I love the punchiness of short stories, the way they draw characters in deft sketches. I often get impatient with long short stories, but in this case, it is where this author’s best work is done (at least in this collection).
In this, the longest short story in the collection, we are given a chance to get to know the men in the story (we also get hints of his girlfriend’s personality. There had been few women in the preceding stories and none really qualified as a character. The protagonists had been young, inexperienced, or callous towards women).
In the shorter stories I found myself impatient with, and mostly disliking the protagonists. In The Provincials, I didn’t like start out liking Nelson or his father any more than I liked any of the other protagonists, but at least I got to know them better, which made me more sympathetic towards them.

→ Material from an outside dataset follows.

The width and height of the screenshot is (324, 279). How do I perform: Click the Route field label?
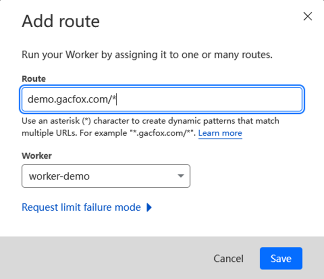tap(34, 79)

Alcarón’s writing style benefitted from the roominess of the larger word count. It allowed him to do things like pause in that first village, which provided a satisfying structure to the story when they pause there again, on the way home. It allows him to paint the scenery through the eyes of an outsider—but not an awed tourist. It even allows him to tell part of the story in the form of a mini-play—which makes sense, as the first-person narrator is an aspiring actor.
This story has a strong sense of place (unnamed though it is) that feeds into the character development. At the start of the story, as they leave the city, the narrator observes,
“A few hours south of the capital, the painted slums thinned, and our conversation did too, and we took in the desolate landscape with appreciative silence. Everything was dry: the silt-covered road, the dirty white sand dunes, somehow even the ocean. Every few kilometers, there rose out of this moonscape a billboard for soda or beer or suntan lotion, its colors faded since the previous summer, its edges unglued and flapping in the wind.”
This sets up a lot of the tension between old and new, country and city, the past and the present, but it doesn’t beat you over the head with it.
The Structure
The story starts and ends outside the capital city, which is nevertheless the focus of a lot of the protagonist’s energy. They travel through a village on the way to the father’s home town and, after their visit. The structure of the story echoes the themes of migration and dislocation, and the ‘nesting’ of locales (everything that happens in one direction, is closed out in the other direction on the way home) feels very neat and satisfying, even as the plot leaves questions open.
This is a great lesson in how you can avoid tying all the character questions up in a too-neat bow, but instead use the structure of the story to create a sense that the story is complete.
Also, I think this story has a last line that works spectacularly well. Read it and see what you think!
Do We Need Diverse Books?
I didn’t like the young men who populated this collection. I didn’t enjoy many of their stories, well-written as they were.
But I don’t think that’s always the most important factor in choosing what I read.
People in the #WeNeedDiverseBooks movement often talk about the importance of readers being able to find characters like themselves in fiction. I absolutely agree and applaud that. But it’s also important for people like me, secure in the white, Euro-centric tradition, to read outside our own experience.
These characters come from a world that is utterly foreign to me. Their experiences, their lives, their values are different from mine. It wasn’t a laugh-riot, to read about their lives, even though there was humor in these stories.
What is important, however, is that the voices in this collection had something in common with each other. And by visiting their world, over and over, though the various stories, I became aware of life beyond my own experience. I might not like the characters, or their lives, or some of their choices, but I understand them a little, now.
And if I were to meet a guy like this, out in the real world, I might recognize him, just a bit. I would certainly see him as more than whatever he projected on the surface.
And I can’t think of a better reason for people like me to read and promote literature from voices that are different from our own.